With the aim to topple down the notorious Lord’s Resistance Army’s (LRA), the UN Organization Stabilization Mission in the Democratic Republic of the Congo (MONUSCO) continues to maintain robust military approach against the Ugandan rebel group.
UN peacekeepers play vital role in tackling the LRA which operating around the border area of the eastern Democratic Republic of the Congo (DRC).
UN Under-Secretary General for Peacekeeping Operations Herve Ladsous today stresses that the Blue Helmets have been offering military escorts to merchants transporting their goods to markets as well as to churchgoers.
The Blue helmets patrol in and around villages and towns where LRA presence was signalled. The MONUSCO has maintained a level of security and saved lives in recent years.
After a lull in LRA raids in the second half of last year that resulted in improved security in the north-eastern province, new attacks on civilians have been reported during the past few weeks in the DRC’s territories of Dungu, Faradje, Watsa, Niangara, Bondo and Ango.
The most recent attacks took place in the village of Bagulupa, 55 kilometres east of Dungu. The village was attacked on 10 February and again on 24 February, forcing most of the residents to flee on foot towards Dungu, the main town in Haut Uele district.
Mr. Ladsous said protection of civilians is the major focus of the UN Organization Stabilization Mission in the Democratic Republic of the Congo (MONUSCO), especially across the vast mountain areas of the east, and its peacekeepers use a range of strategies.
Its “blue helmets” work with the Congolese armed forces in leading military operations against the LRA and other armed groups.
Coordinated pressure by the national armies of CAR, DRC, South Sudan and Uganda is further weakening the LRA, Mr. Ladsous said.

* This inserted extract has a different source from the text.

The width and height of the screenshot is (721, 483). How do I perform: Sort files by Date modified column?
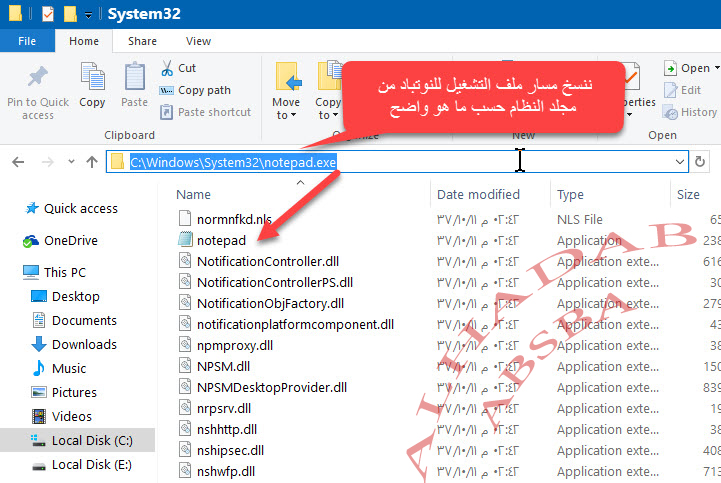(478, 195)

He adds that a group of US military advisors was deployed recently and they are providing support to the regional armies.

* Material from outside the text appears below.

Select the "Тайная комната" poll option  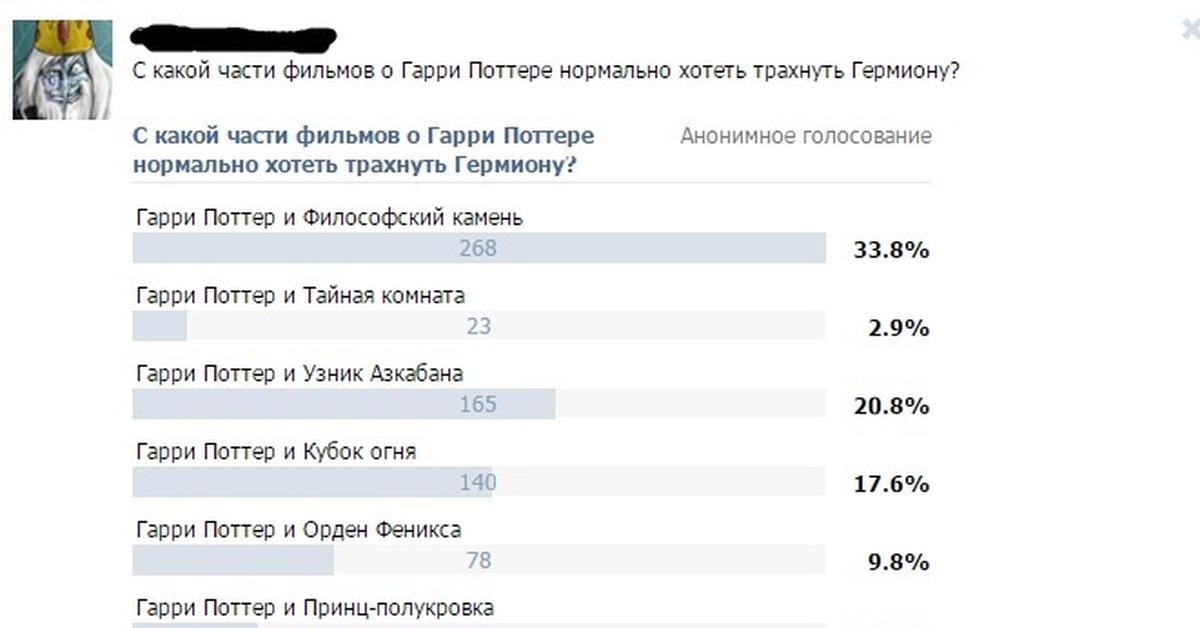coord(300,295)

Beyond MONUSCO’s role in protecting civilians in the DRC, the United Nations is strongly supporting the efforts led by the African Union and the affected countries to counter the LRA threat and bring its leaders, including Joseph Kony and others indicted by the International Criminal Court, to justice.
Attacks by the LRA, which originated in Uganda, have intensified since January 2011 in DRC’s Orientale province, where some 35 people have been killed, 104 others abducted and an estimated 17,000 displaced.
LRA attacks are causing one of Africa’s biggest population displacements.
LRA-related violence is seriously hampering humanitarian work in the province as well.
The LRA has emerged in northern Uganda in the late 1990s. Reports say the group have killed, kidnapped and mutilated tens of thousands of people in a reign of terror across some of Africa’s most remote and hostile terrain.